Turn your Backyard into a Medicine Cabinet with TOG

Tall Oregon Grape (TOG)

Mahonia aquifolium



This evergreen shrub grows along the Pacific NW coast from BC to northern Canada and stays beautiful all year round. TOG blooms bright yellow flowers in the spring, matures produces bright blue berries during late summer,  and consists of green, glossy, holly-like leaves that turn copper red in the winter months. No wonder Oregon named it their state flower


In addition to the charming qualities of this NW native, it is also a powerful medicinal plant. From stems to berries, TOG has many practical benefits to people. Present in this plant is a bright-yellow alkaloid, berberine which acts as a strong antimicrobial and liver stimulant.It can be used to fight internal and external infection as well as provide assistance with digestion for issues such as constipation and upset stomach. TOG has been known to treat everything from toothaches, sinus infections, open wounds and scrapes, eczema, psoriasis, acne, eye infections, and inflammation, to name a few. 
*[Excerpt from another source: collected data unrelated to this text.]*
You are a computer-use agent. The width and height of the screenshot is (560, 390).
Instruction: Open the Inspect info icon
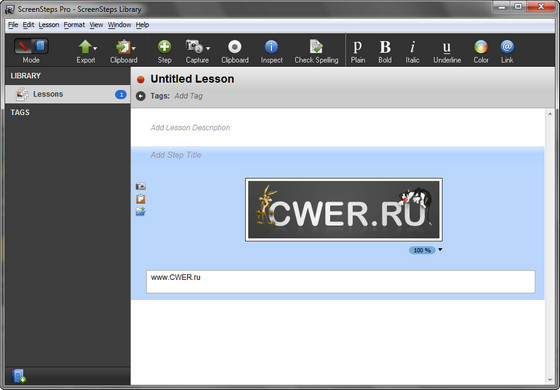point(271,47)
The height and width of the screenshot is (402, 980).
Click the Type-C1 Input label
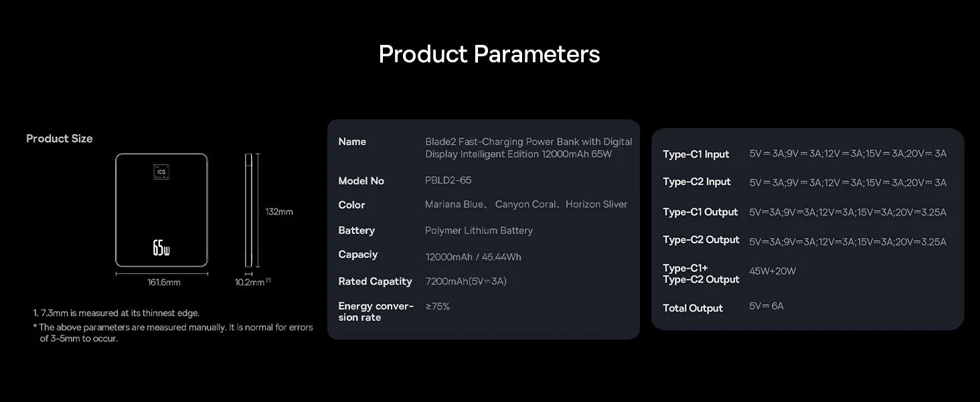pyautogui.click(x=696, y=155)
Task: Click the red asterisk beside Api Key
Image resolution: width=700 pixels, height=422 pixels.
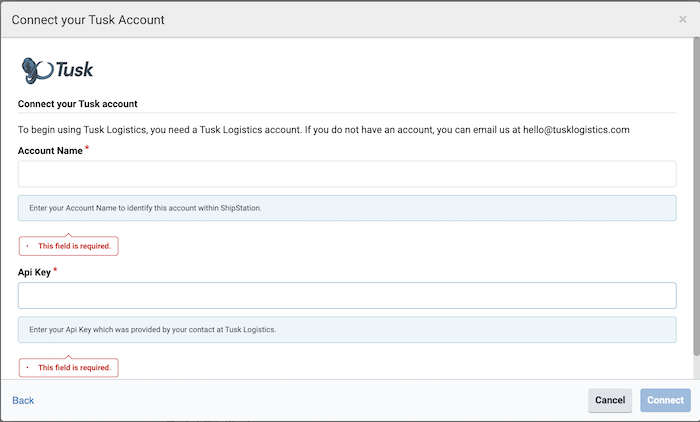Action: coord(55,270)
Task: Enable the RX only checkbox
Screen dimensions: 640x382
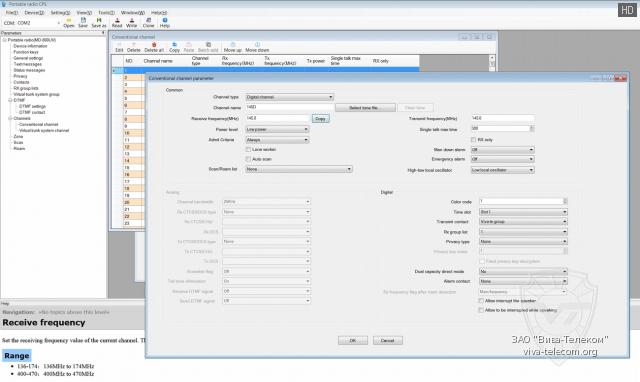Action: tap(473, 140)
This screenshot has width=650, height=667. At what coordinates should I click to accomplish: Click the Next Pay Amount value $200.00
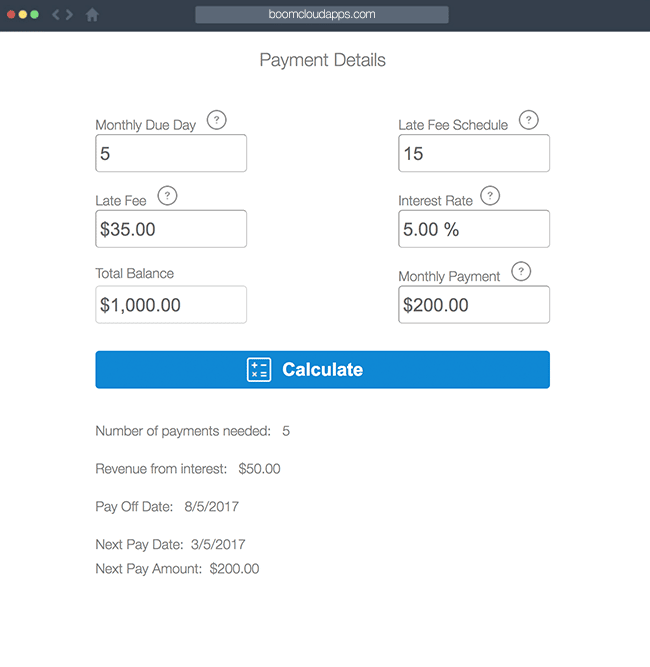(x=234, y=569)
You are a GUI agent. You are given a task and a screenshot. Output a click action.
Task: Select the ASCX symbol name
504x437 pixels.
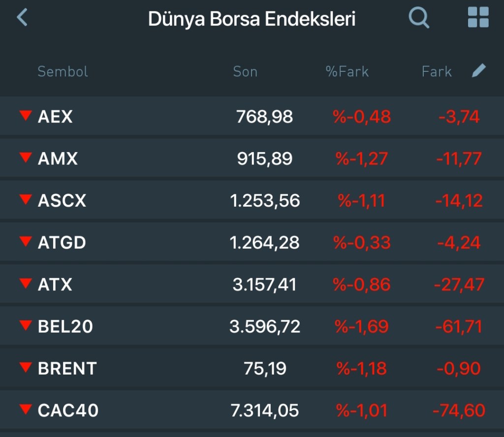62,200
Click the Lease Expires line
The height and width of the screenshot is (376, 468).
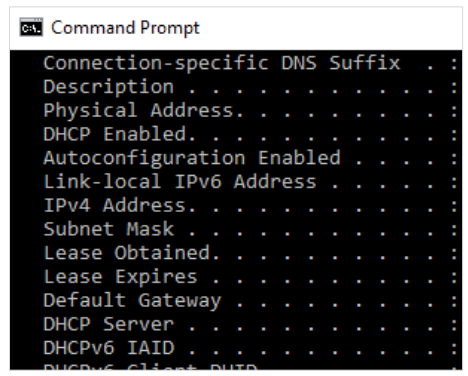250,277

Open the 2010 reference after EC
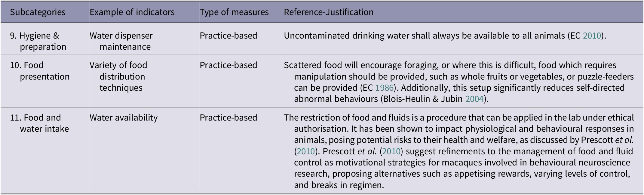pyautogui.click(x=592, y=36)
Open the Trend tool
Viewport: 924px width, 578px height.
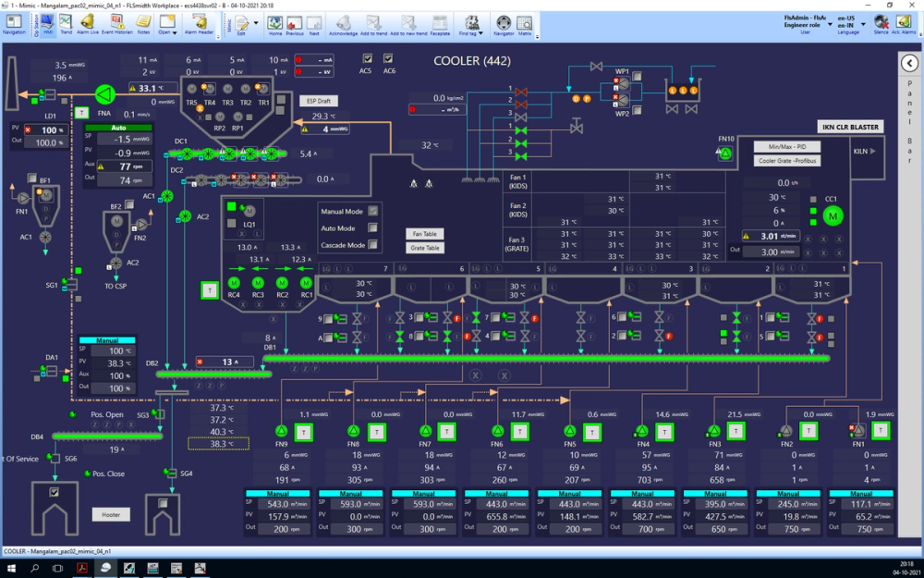pyautogui.click(x=66, y=25)
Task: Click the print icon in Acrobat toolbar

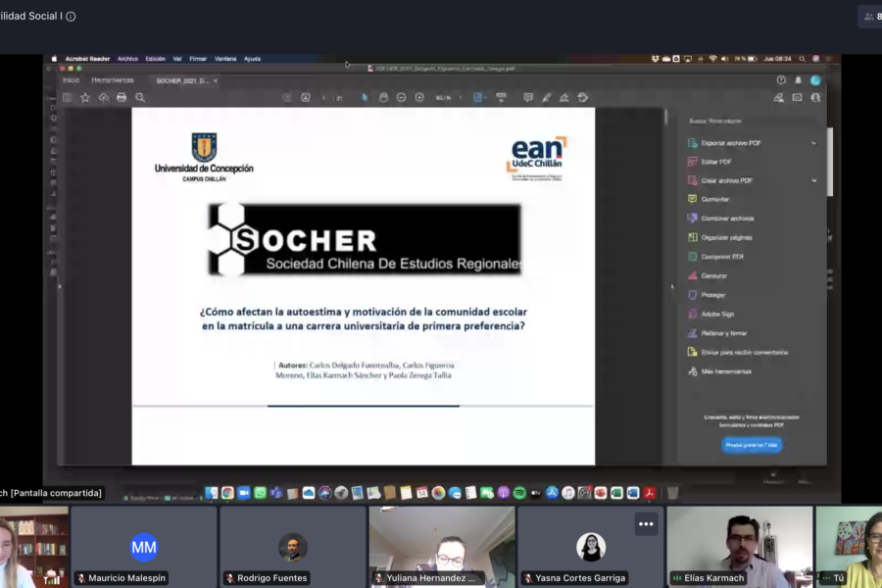Action: 122,98
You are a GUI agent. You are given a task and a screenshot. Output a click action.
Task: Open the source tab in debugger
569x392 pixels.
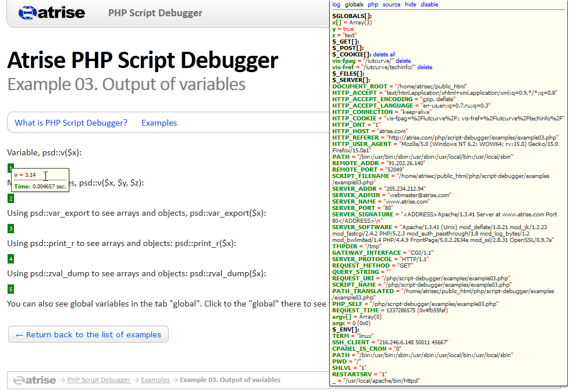pos(391,5)
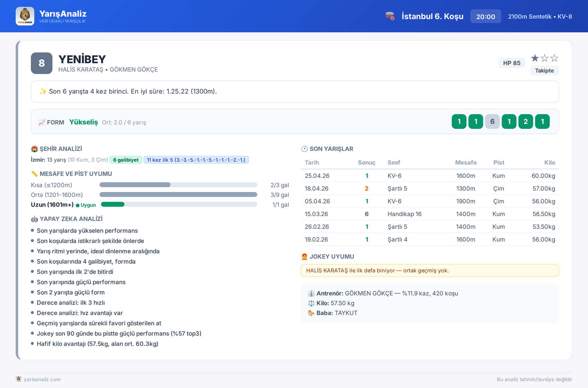588x388 pixels.
Task: Click the racetrack icon beside İstanbul 6. Koşu
Action: click(390, 16)
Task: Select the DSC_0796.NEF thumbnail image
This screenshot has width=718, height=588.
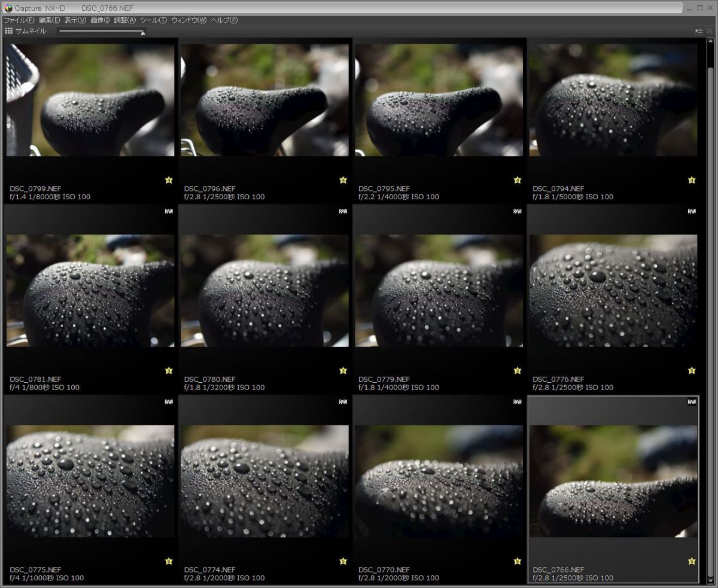Action: 264,100
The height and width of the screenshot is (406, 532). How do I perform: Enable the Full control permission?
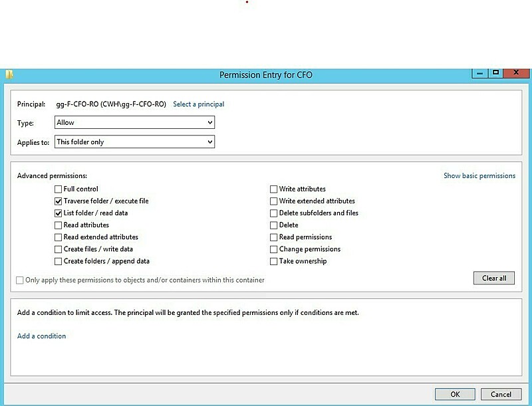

The berries are extremely tart and are considered a bitter plant. Health benefits of eating bitter plants including increased digestion, controlling hunger and cravings, and promoting blood sugar balance. They can be eaten raw after being washed, however, below is a jam recipe from the WA Native Plant Society you should try! Rumor has it, TOG berries also make great wine. 

Oregon Grape Jelly (makes 6 half pints)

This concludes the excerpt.